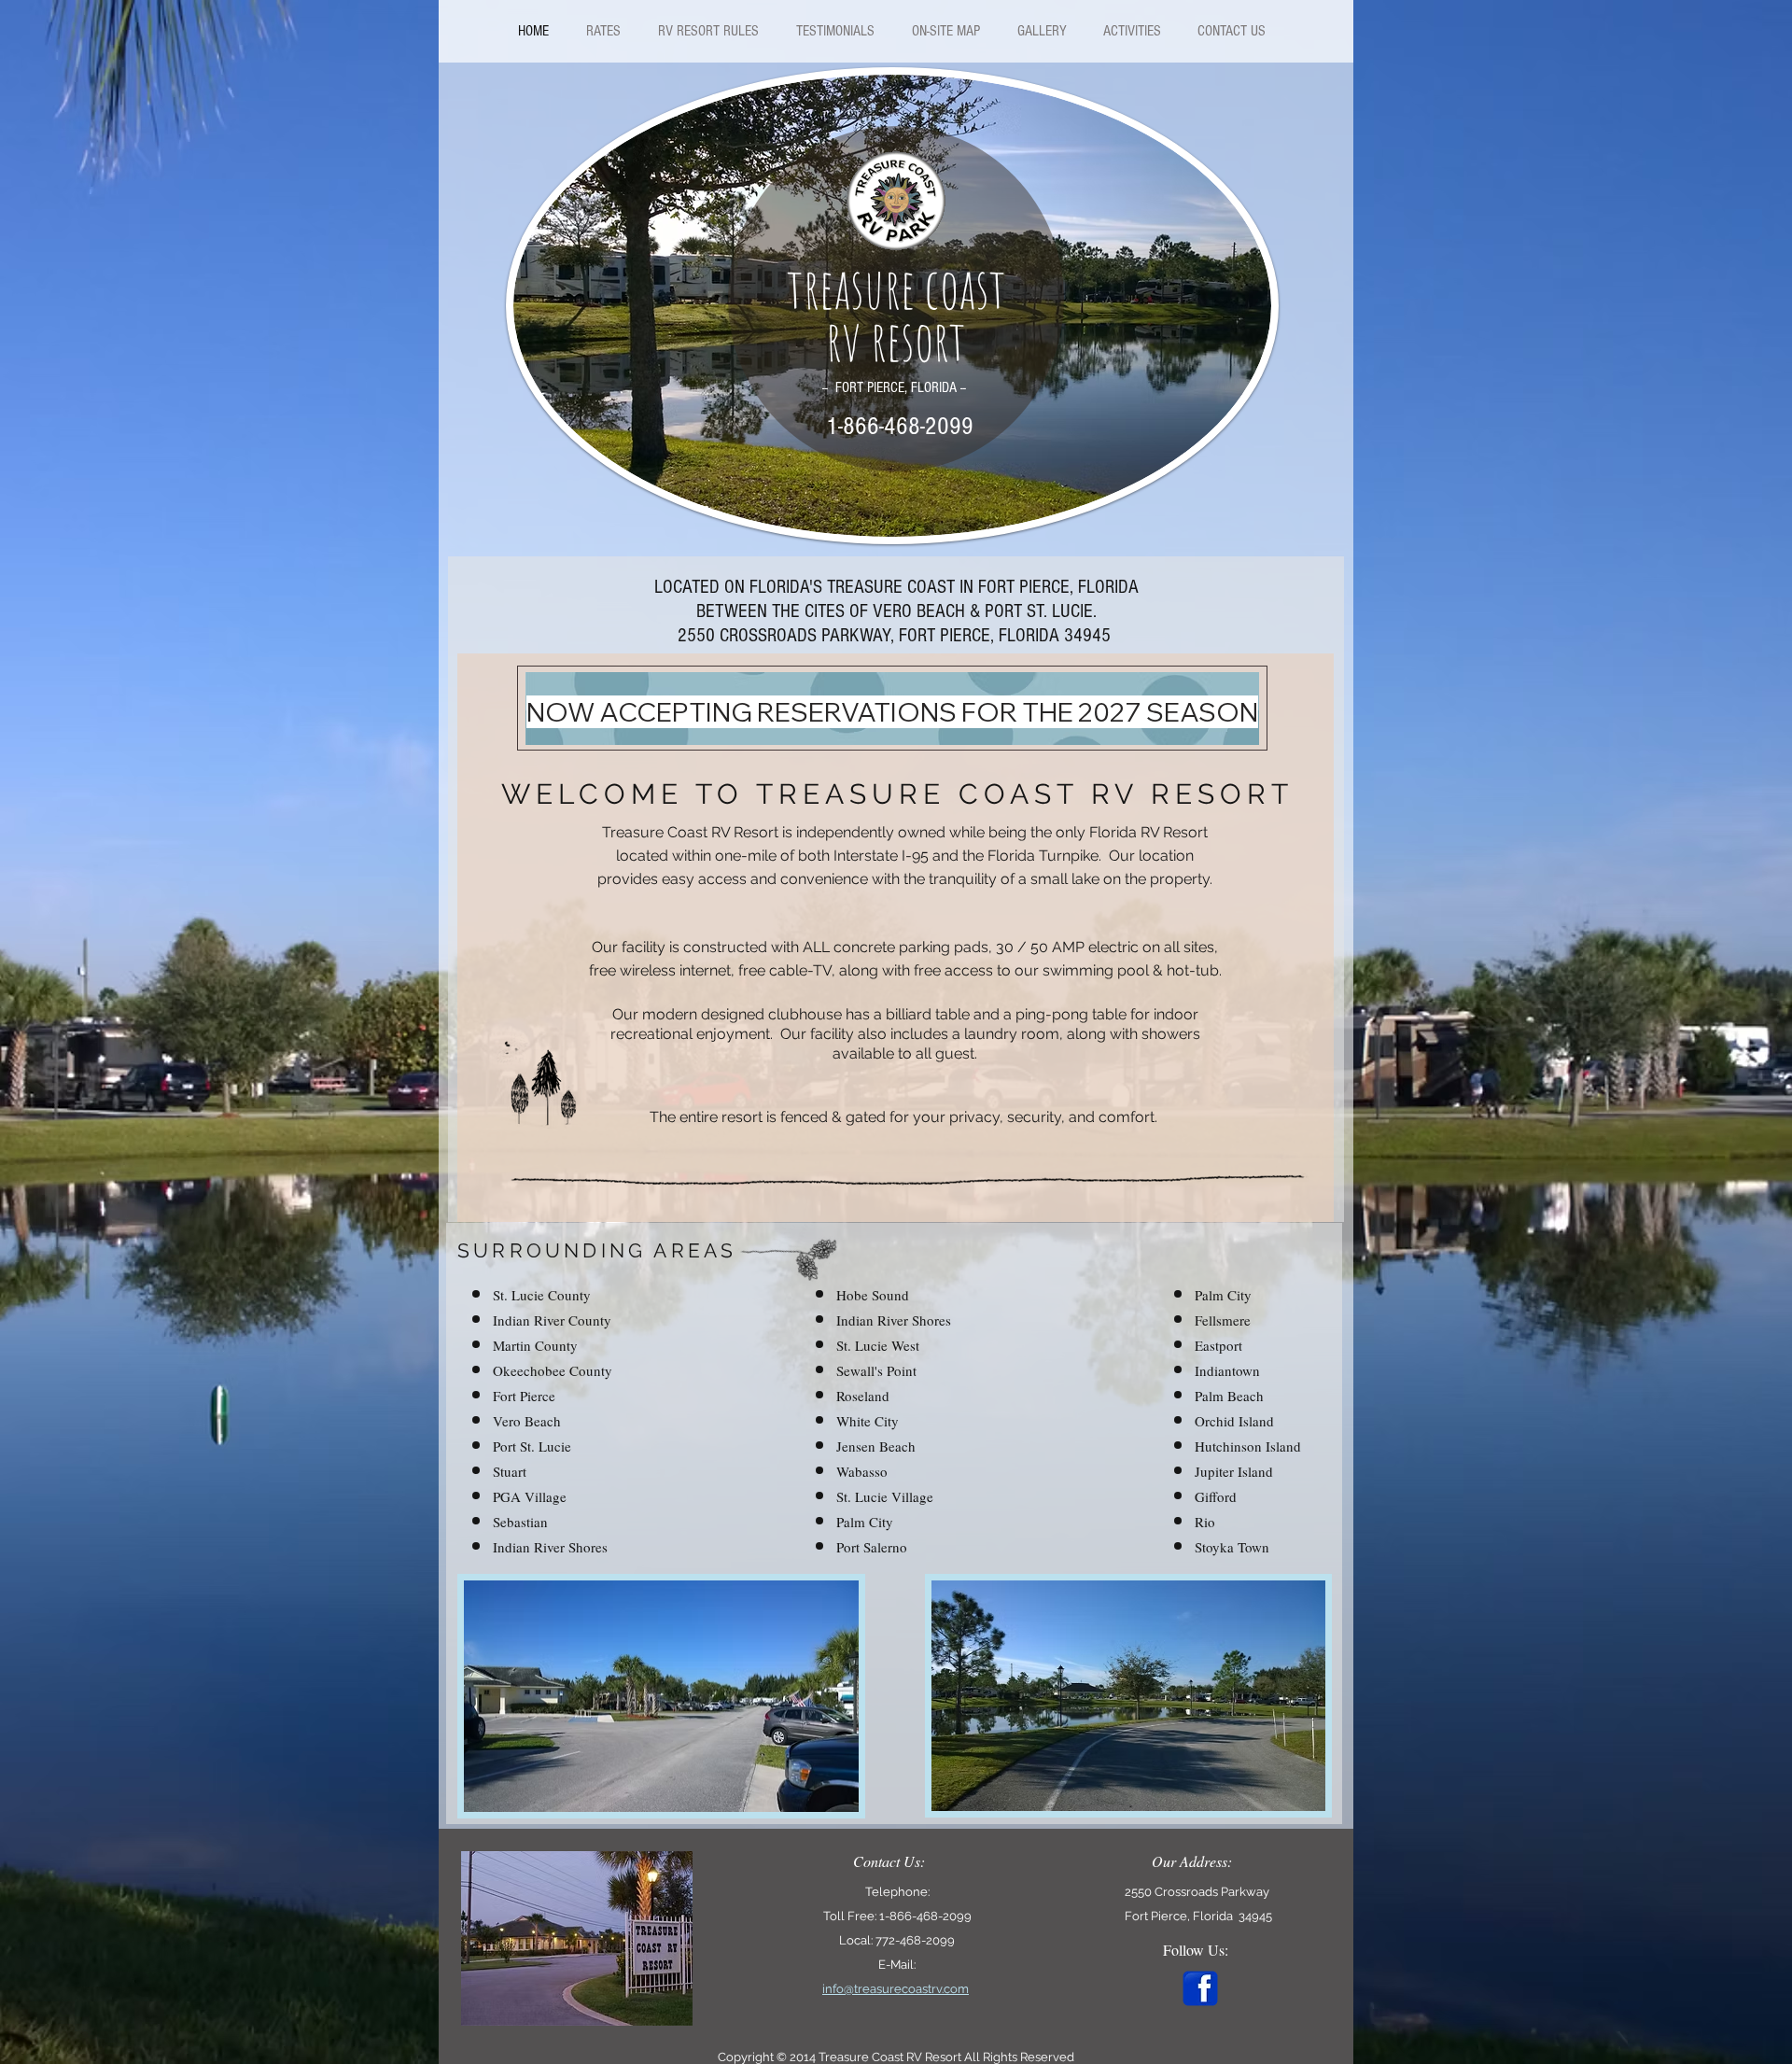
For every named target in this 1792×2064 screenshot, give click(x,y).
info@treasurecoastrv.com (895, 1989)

...

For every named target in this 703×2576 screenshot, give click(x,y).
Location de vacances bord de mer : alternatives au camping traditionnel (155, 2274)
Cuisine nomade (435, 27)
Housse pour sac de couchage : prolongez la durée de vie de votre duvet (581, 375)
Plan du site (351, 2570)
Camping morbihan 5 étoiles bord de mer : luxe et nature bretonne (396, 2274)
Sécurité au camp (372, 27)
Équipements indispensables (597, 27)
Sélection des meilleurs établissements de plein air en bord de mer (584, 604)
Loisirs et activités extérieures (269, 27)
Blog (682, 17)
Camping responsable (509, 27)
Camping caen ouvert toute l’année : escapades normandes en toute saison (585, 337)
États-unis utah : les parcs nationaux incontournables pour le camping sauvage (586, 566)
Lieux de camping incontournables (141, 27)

--

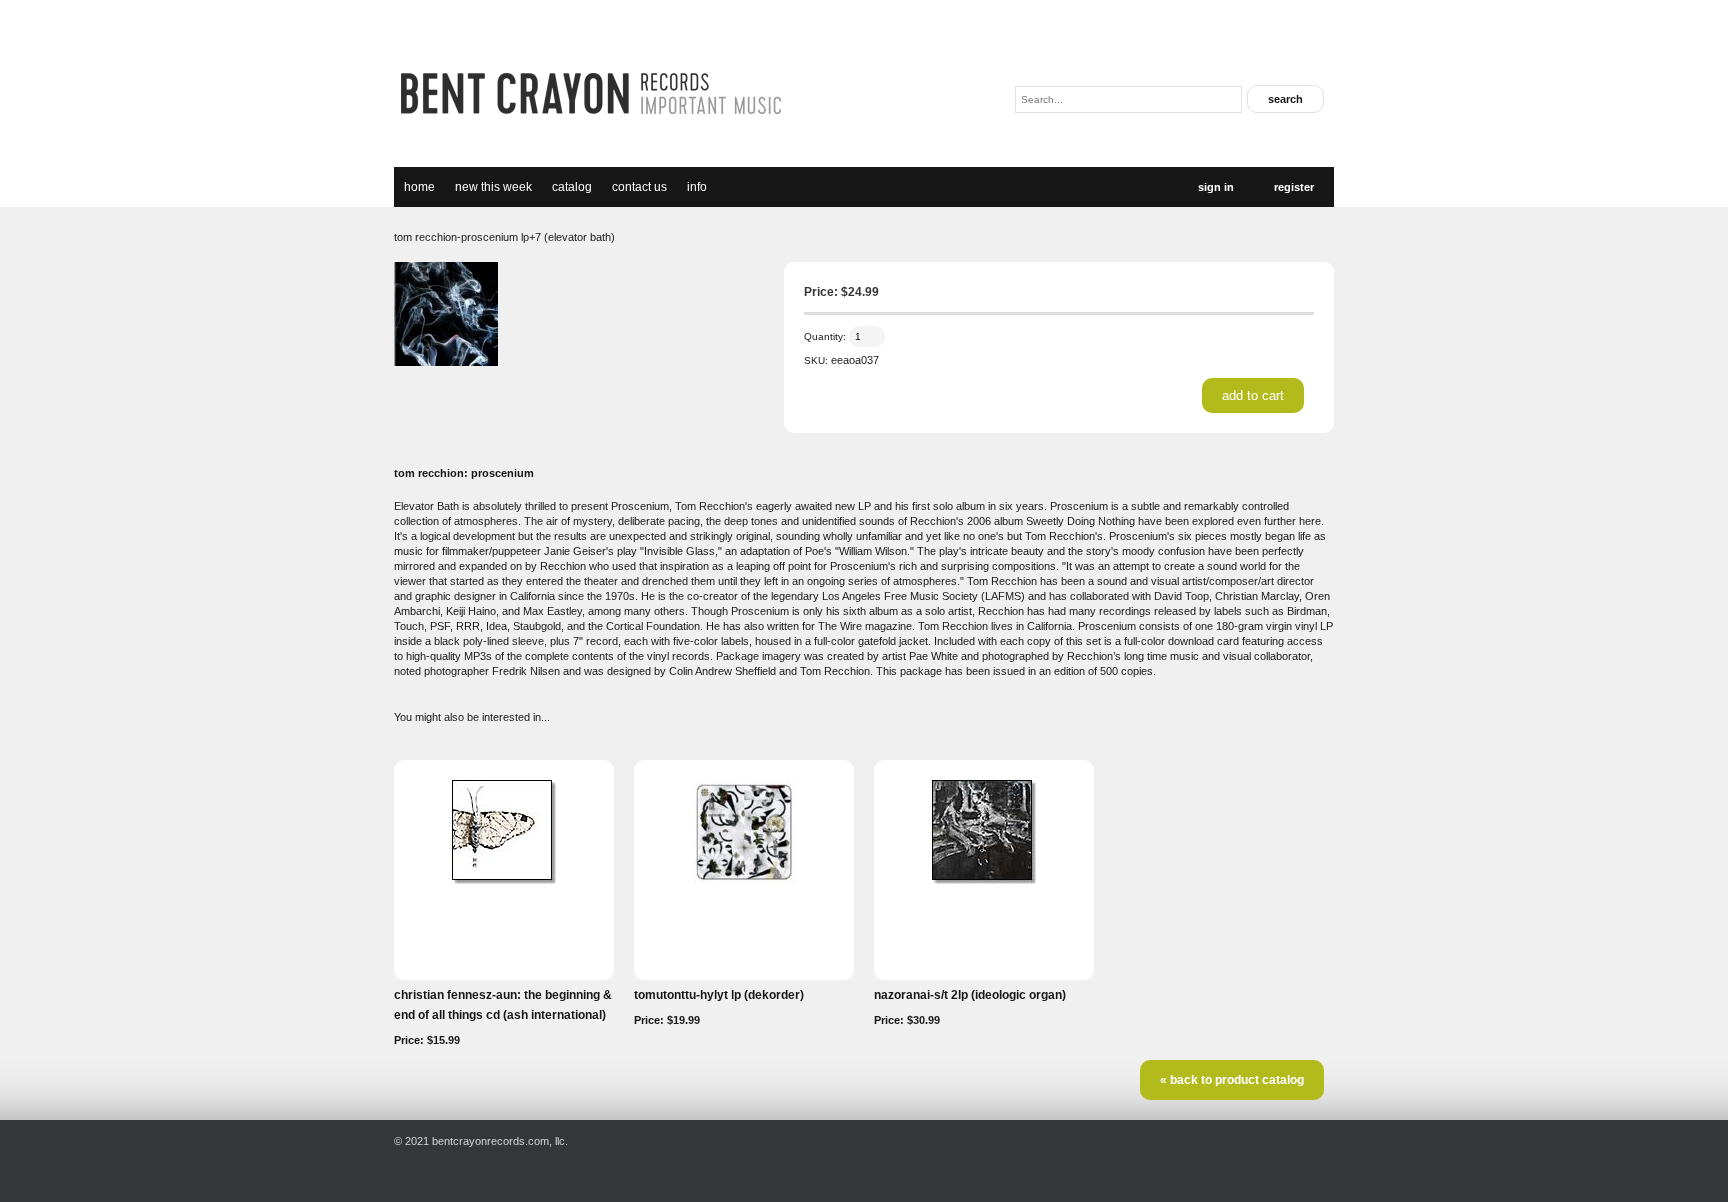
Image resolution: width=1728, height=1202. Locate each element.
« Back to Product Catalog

What to produce ▸
Print the lines above from the one with "For every named target in this 1792×2064" through the one with "info@treasurecoastrv.com (895, 1989)", both included, exactly as written and nothing more.

Result of this exercise ▸
For every named target in this 1792×2064 screenshot, give click(x,y).
info@treasurecoastrv.com (895, 1989)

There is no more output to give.